There will be a chance for Baldwin Park residents to spot the annular eclipse Sunday, in which the moon will cover as much as 94 percent of the sun.
Hundreds of millions of people will be able to witness the event, according to NASA.
In Los Angeles, the sun will be nearly completely covered by the moon at roughly 6:40 p.m.
The annular path will begin in southern China. Traveling eastward, the shadow will quickly sweep along the southern coast of Japan. where the amount of time the sun will be covered will reach five minutes, experts said.
In the United States, the eclipse will begin around 5:30 p.m. Pacific time.
For the next two hours, a moon-shaped portion of the sun will go into hiding, according to a NASA website.
The greatest coverage should occur around 6:40 p.m.
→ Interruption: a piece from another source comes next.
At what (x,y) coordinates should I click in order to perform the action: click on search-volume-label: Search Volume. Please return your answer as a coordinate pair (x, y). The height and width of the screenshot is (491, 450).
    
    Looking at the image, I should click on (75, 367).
Pacific time.
Because some of the sun is always exposed during the eclipse, surrounding daylight won't seem too much different but shadows will have crescent-shaped sunbeams and rings of light in them, NASA reports.
Residents should look on the ground beneath leafy trees for the shapes.
Near the center-line of the eclipse, observers will experience the "ring of fire." As the moon crosses the sun dead-center, a circular strip or annulus of sunlight will completely surround the dark lunar disk, according to NASA.
It will look as though the sun has a big black hole in the middle.
"The ring of sunlight during annularity is blindingly bright," said NASA's leading eclipse expert Fred Espenak of the Goddard Space Flight Center.
Experts advise using a No. 14 welder's glass or some other commercial filtering device and not to look at the sun with the naked eye.